Here we demonstrate a few applications of cross validation and bootstrapping in evaluating the predictive ability and determining uncertainty of the parameter estimates of a linear regression model using R, a freely available and widely used statistical programming language. The packages such as “design,” “DAAG,” “caret,” and “boot” are capable of performing cross validation of linear models in R. The “boot” package particularly provides extensive facilities for bootstrapping and thus estimating the standard error or confidence interval of a single statistic (e.g., mean), or a vector (e.g., regression coefficients). A data set including a given number of enteric methane emission (CH4) measurements, and corresponding dry matter intake (DMI) and dietary fat content is used. A simple linear regression model to predict CH4 is first developed including DMI and evaluated separately using Hold-up, K-fold, and Leave-one-out cross validation methods. The outputs are discussed and the methods are compared related to the variability of MSPE, and computational cost.
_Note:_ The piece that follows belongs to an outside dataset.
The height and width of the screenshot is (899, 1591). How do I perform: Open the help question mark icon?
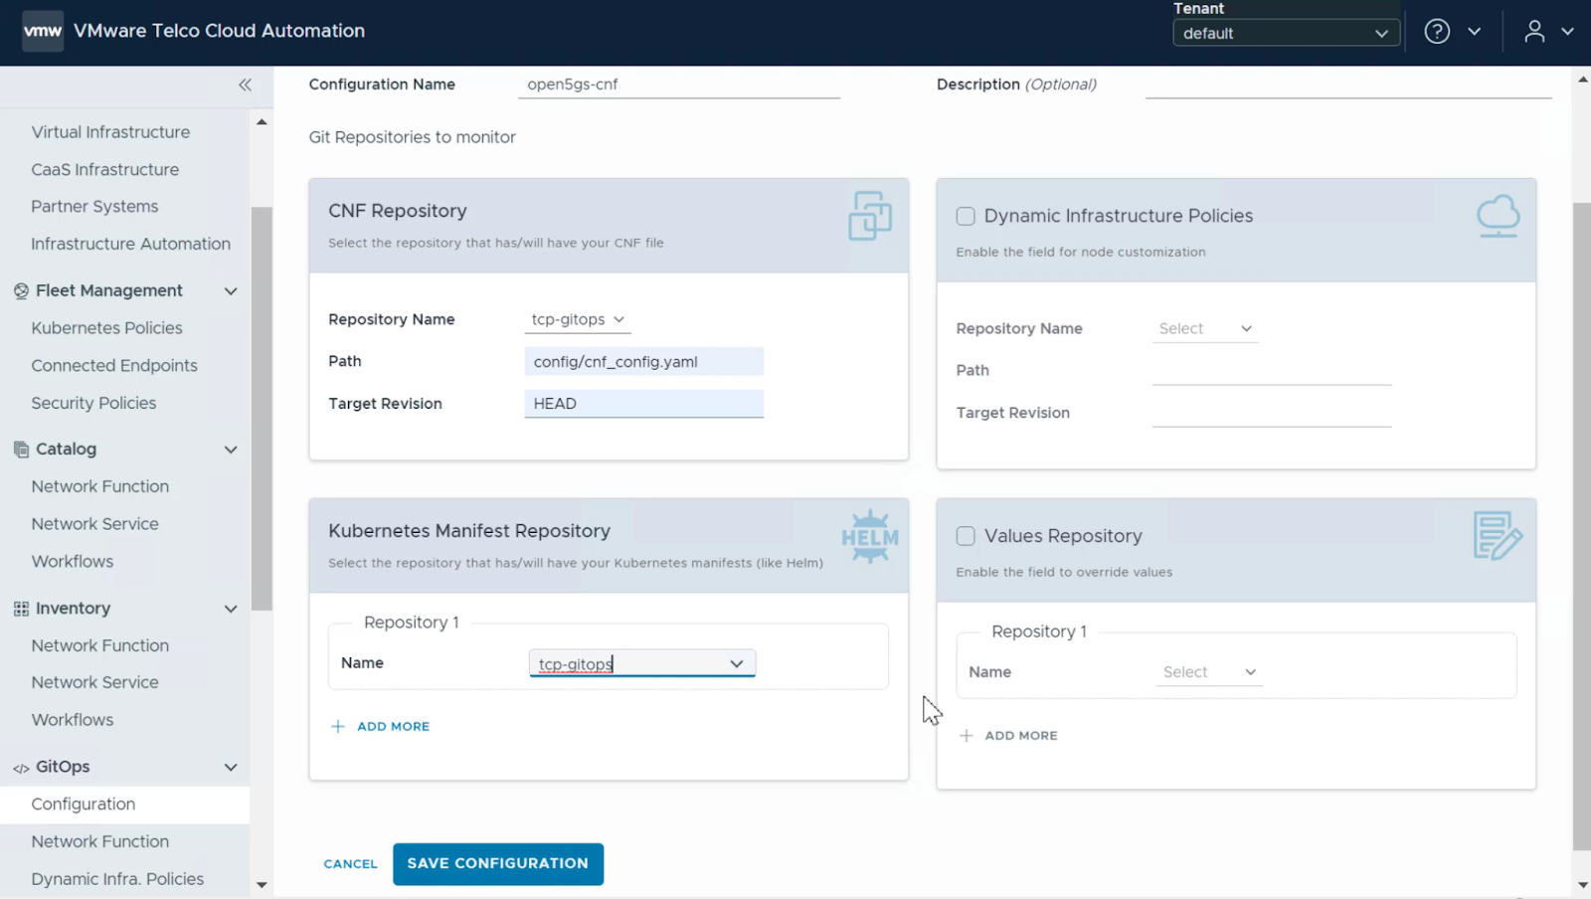point(1436,32)
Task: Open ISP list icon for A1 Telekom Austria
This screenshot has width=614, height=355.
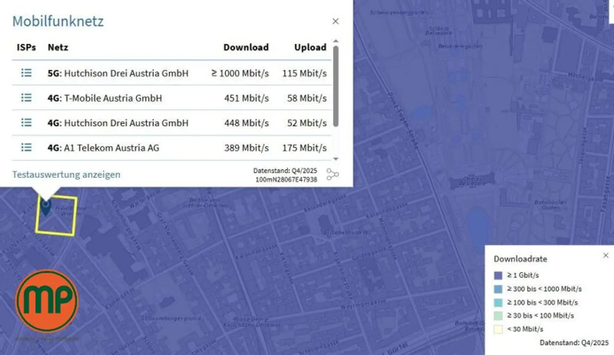Action: [x=26, y=147]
The K-fold cross validation is performed with traditional K = 10 (90% of data for training and 10% for test), and compared with lower (K = 5) and higher (K = 20) number of folds. One of the issues with K-fold cross validation is that it often has a high variability, if performed multiple times on the same data. The replicated K-fold cross-validation method addresses this issue by performing the whole process several times averaging over replications. Therefore, we perform replicated K-fold cross validation and compare the MSPE with previous values. We then use our simple prediction model to demonstrate an application of nonparametric bootstrapping to estimate bias, standard error, and 95% confidence interval of the parameter estimate. Histograms and normal quantile-comparison plots for the bootstrap replications are obtained and discussed. If time permits, the bootstrapping will be repeated with a multiple regression model including both DMI and dietary fat content. The data and all the R scripts will be available in advance for download.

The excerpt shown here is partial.